I open almost every link in new tabs. It's faster to close a tab and return to the prior tab than it is to go Back, and the back button often doesn't work with dynamic pages. Plus, when replying in various forums, it's much easier to flip between tabs to refer to stuff that was said upthread, especially when you have to go back a page or two.
Neither the back button nor bookmarks retain state sufficiently or have sufficient responsiveness to replace open tabs.
Also looking up what you want when you have dozens / hundreds of tabs open is no better than going through your history browsing history. In fact going through your browsing history may be faster because you can actually use key words to search for what you want.
I have 2-3 tabs open most of the time. If I am looking something up, I go to 10-12. When I am done, it goes back down to 2-3. I can't even fathom under what situation people are using hundreds of tabs.
> looking up what you want when you have dozens / hundreds of tabs open is no better than going through your history browsing history
I have heaps of tabs open, but there are orders of magnitude more pages in my browser history. The latter usually contains so much that is too much to look through to find anything but quite recent entries. The tabs still open are pages still with some relevance to me, while the history is filled with lots of incidental stuff that is no longer of use.

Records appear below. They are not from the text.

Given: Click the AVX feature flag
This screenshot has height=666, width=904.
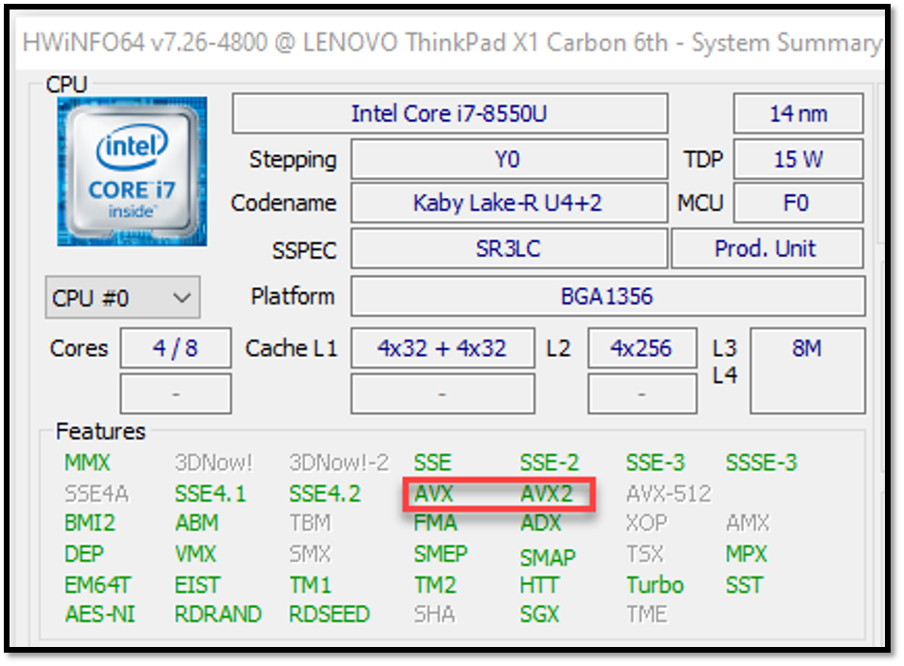Looking at the screenshot, I should [x=434, y=494].
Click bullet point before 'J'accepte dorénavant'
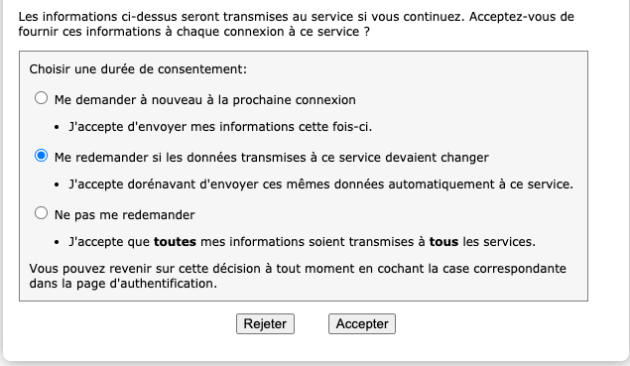Screen dimensions: 630x366 (57, 185)
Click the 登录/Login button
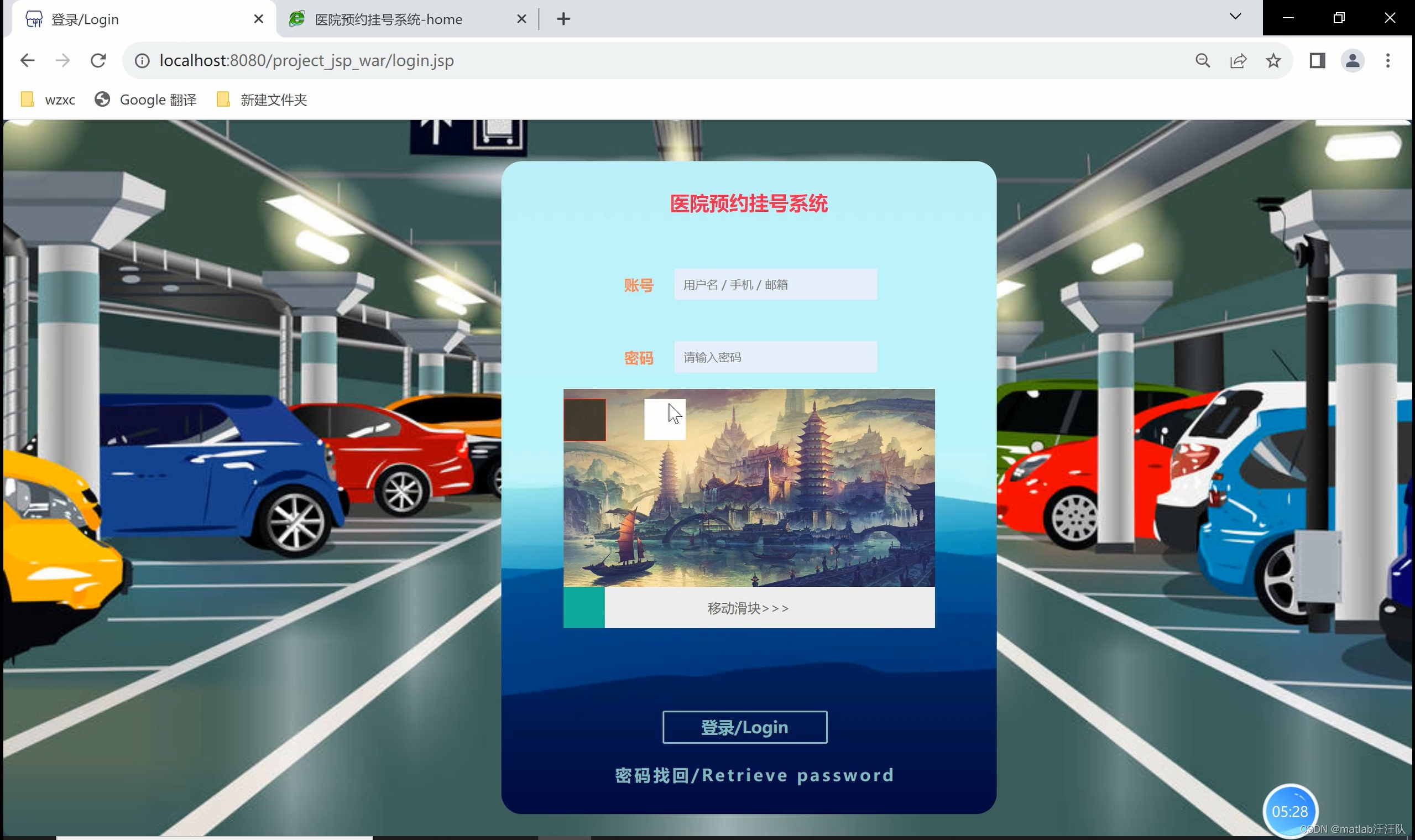 [x=745, y=727]
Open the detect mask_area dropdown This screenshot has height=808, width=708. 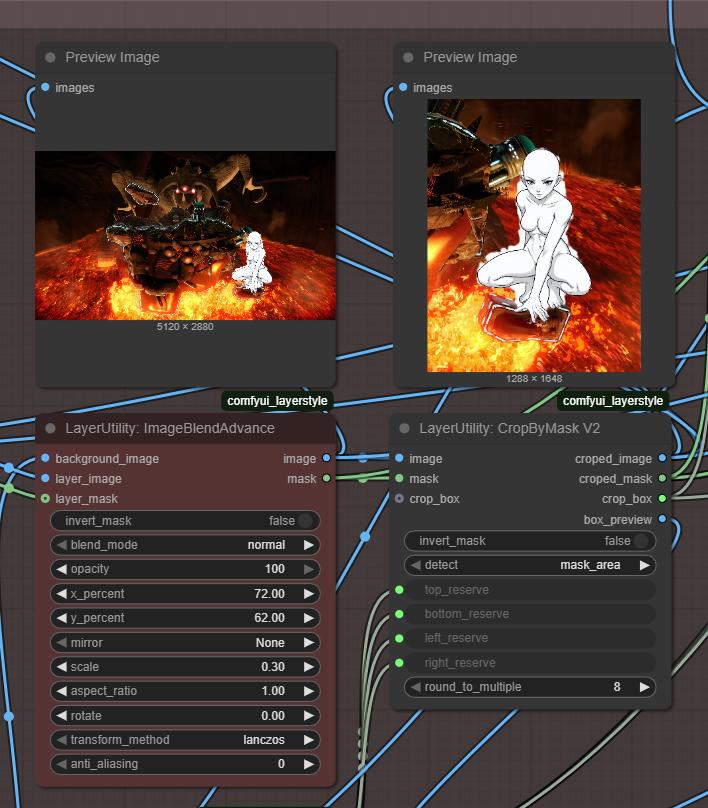coord(530,565)

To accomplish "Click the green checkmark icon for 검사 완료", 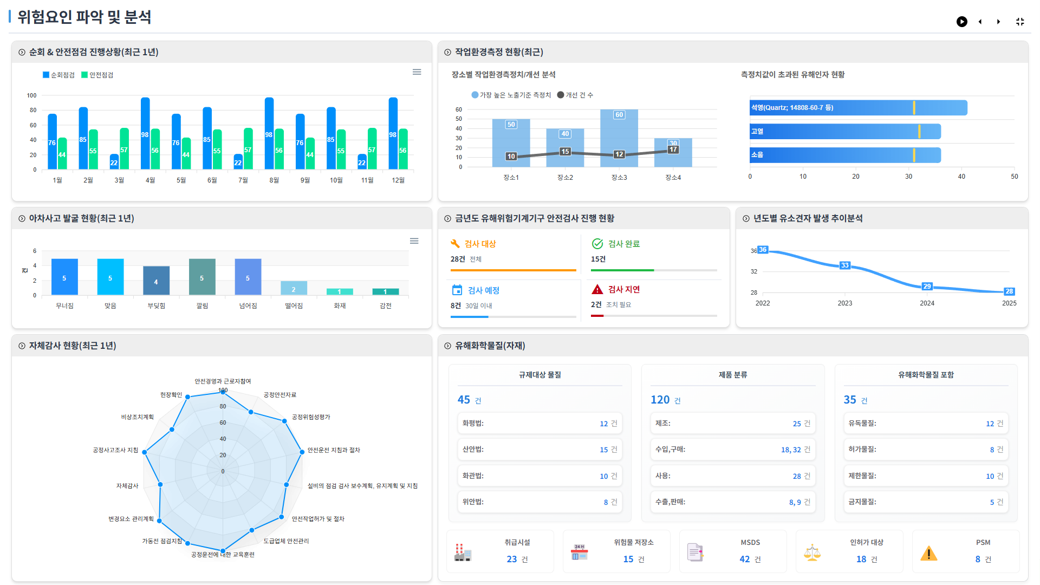I will tap(597, 244).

[Edit: also, with open tabs the page content is already there so it's more quickly accessible. This can be useful if you need to look at it to help find the page you're looking for, and to get the content from the page]
I usually max out at around 50. Today I got to 40, by reading several articles in the morning, and then starting a programming project in the afternoon. And the project included several unfamiliar topics, and I opened multiple tabs for some Google searches because not every website has the same take on the matter.
I open a tab as an (internal) signifier that "this might be interesting". I will browse it, and cull the ones that dont fit my interest/mood/timescope.
For me, it reduces cognitive load. I don't keep in mind all tabs that I have open -- that's why I keep them open! To forget about them.
Bookmarks are mentally for things I want to save and reuse. But I'll probably open 40 HN sourced articles (from the main page and comments) per day, and continually cycle/review them for interest/effort throughout the day.
On the contrary, opening tabs reduce the cognitive load for me. Instead of having to use some of my limited mental space to keep in mind that there's some interesting link I'd like to go when I have finished reading the current page, I just open it now and will go back to later. Same as writing something down in a todo list.
I also close tabs as soon as I'm done with them which is why I only have 150-200 tabs open. Each categorized by activity, so when I switch one activity to the other I save time and cognitive load by having them right as I left them instead of having to find what URLs to reopen and actually open them. This way I only have 5-30 tabs open in front of me while the other are offscreen in other groups.
Well, which is it for? To make your page come in quicker when you click it, or to be a more accessible UI for choosing among options of sites you've visited and want to return to? To me they are different things, and shouldn't be lumped together the way they are.
I use holmes google chrome extension and it's awesome. Once a website is bookmarked, it can be easily searched with by simply *[tab] and it searches for it. Highly recommended.
It doesn't help that the bookmarks toolbar is not shown by default. I prefer to keep my tabs down to a reasonable number, and put folders on the bookmarks toolbar instead. If I want to bookmark something, I can just drag that link to the appropriate folder.
I've just updated to Firefox 55 to test this, and the improvement is ridiculous. I hope that Firefox focuses more on power users in the future.
I'm curious what the author uses to manage all of these tabs. I use Tab Groups, but I think they won't work in a few Firefox versions so I'm looking for alternatives.